The downside is that it’s not easy to work with others in cafes. There’s no guarantee that a colleague will find a free table next to mine. Add two to four more colleagues, and it becomes near impossible.

Enter coworking spaces.

Coworking spaces aren’t as cheap as working alone in cafes. But with colleagues, having a guaranteed space together is important. As is the energy of the community within many of the coworking spaces listed above. They all have a particular vibe. Some are more professional, some are more scrappy, some are more artsy. But all offer a community of like-minded people who could help my colleagues and I in unexpected ways. And us them.

So it’s time to start winding down my cafe days and find a new home in a coworking space. Goodbye cafes, hello coworking spaces!

Author: Mike Lee

An idealistic realist, humanistic technologist & constant student.

5 thoughts on “Cafes vs Coworking Spaces”

  1. Oh god, I’m the same way re: working from home. I start out with the best of intentions and then: oh look! Today with Hoda and Kathie Lee is on! And then I stick around for the commercials and buy a 24-pack of Activia yogurt. It’s a bad scene.

  2. Activia, huh? Whenever I think of that yogurt, I think of the SNL skit:

  3. That’s all well and good… but if you don’t have the discipline to tune people/TV/noise out while you work at a cafe or at home, then you won’t fair much better in a co-working space.  Outside of feeling the hurt on your wallet.  Having worked in a corporate environment for about six months or so, and then went to hybrid working, then straight telecommuting for the next decade, I have to say that you have to train yourself to just do things.

    And if that doesn’t help?  Go spend that first month’s rent at a co-working space on some Bose headphones that tunes out noise.  The expensive kind that pilots use.   I don’t need them, but it’s a way to just get in your own little zone.

    Just my own two cents, having done it for … a bit too long.

  4. That’s great for you, but I would caution applying it for all other people. I’ve been working at home and in cafes for several years now, with a brief stint back in a corporate office. And I’ve worked alongside many other freelancers, lifestyle entrepreneurs, and startup workers.

    What I’ve seen is: everyone is different. Some thrive at home. Others in a cafe. And yet others, in a coworking space. Each will swear that their environment is the best for them. You can find dozens of blogs promoting the benefits of each one too.

    (BTW, I wouldn’t categorize a cafe and home in the same bucket at all. They are VERY different environments.)

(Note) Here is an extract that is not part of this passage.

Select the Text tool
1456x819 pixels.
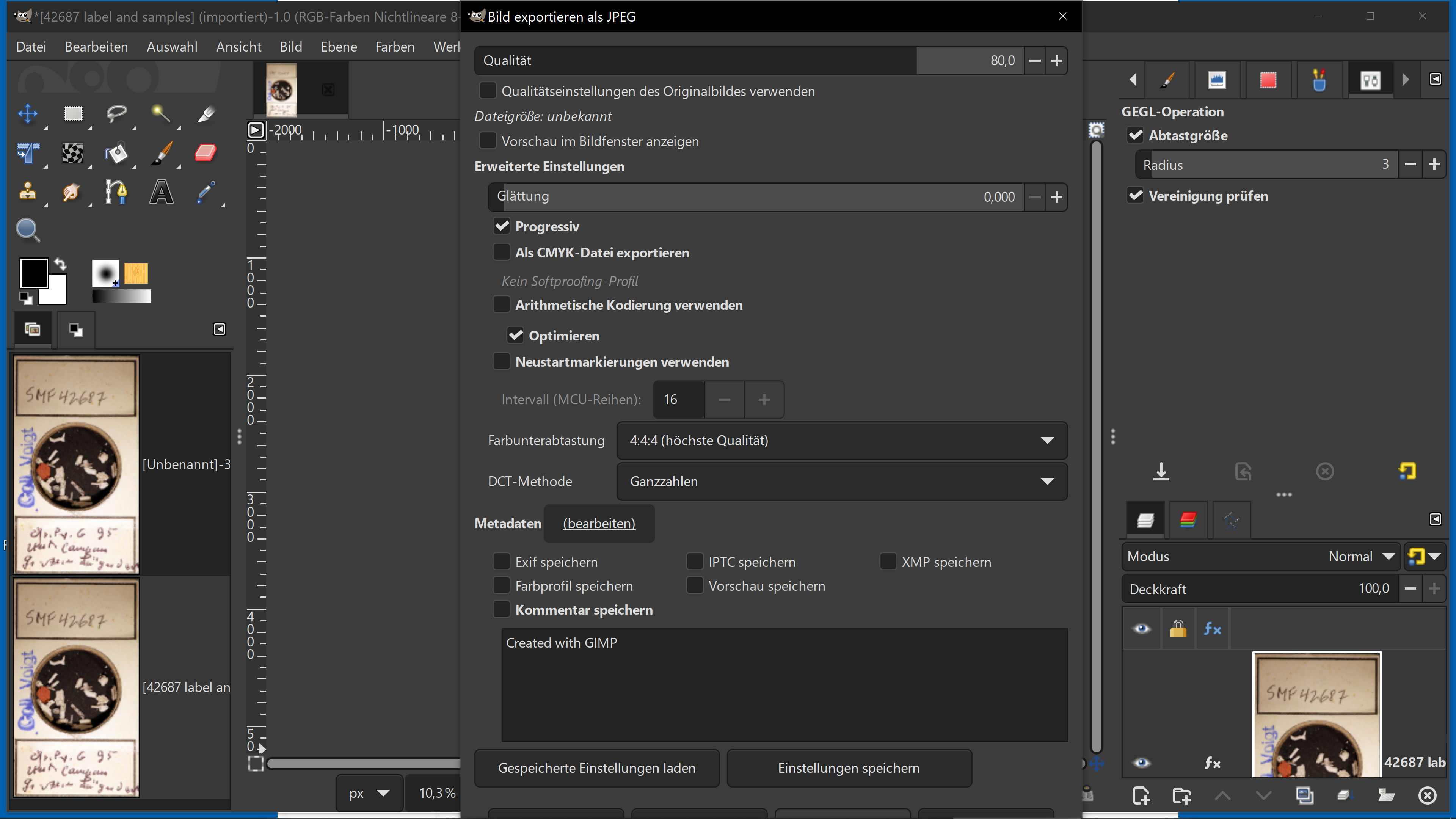tap(161, 192)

    Sure, with enough discipline, you can be more flexible. But many people have a natural inclination for one over another. Mine is actually a cafe. I can work at home pretty well, but can get into the zone much faster in a cafe.

    For many others that I’ve been talking to lately, it’s a coworking space. They like to separate home from work. And I totally get that. It’s like how sleep scientists tell you to only use your bed for sleeping if you have insomnia. The way your mind associates an environment to an activity can shape its performance in said environments.

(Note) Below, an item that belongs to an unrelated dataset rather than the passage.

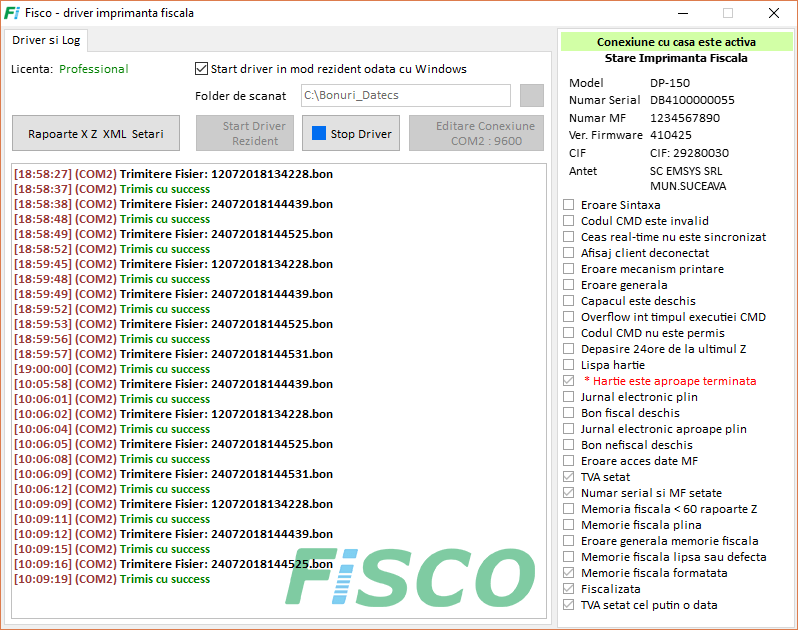Viewport: 798px width, 630px height.
Task: Open Rapoarte X Z XML Setari
Action: [96, 133]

    Personally, I like ambient noise. I sometimes put cheap headphones on with the volume low, so I can hear some music and some outside noise. Weird huh? But it’s my personal preference, just as you prefer expensive Bose headphones.

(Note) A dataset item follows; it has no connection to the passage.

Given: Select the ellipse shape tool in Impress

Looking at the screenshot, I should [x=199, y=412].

    We all have our optimal environments. And all have pros and cons. It’s a matter of having an open mind & trying various kinds out, then using the best environment for you. Sounds like you’ve found your optimal environment – and thumbs up to that! I haven’t worked in a coworking space for an extended period of time yet, but I’m looking forward to giving it a spin.

  5. I hear ya. When you have no choice, you have no choice. You gotta do with what you have and hopefully you can make the best of it. I totally agree with you there.

    But when you DO have a choice, then… Happy day! Then you can check out various options and see what is best, in case one is better than others for you.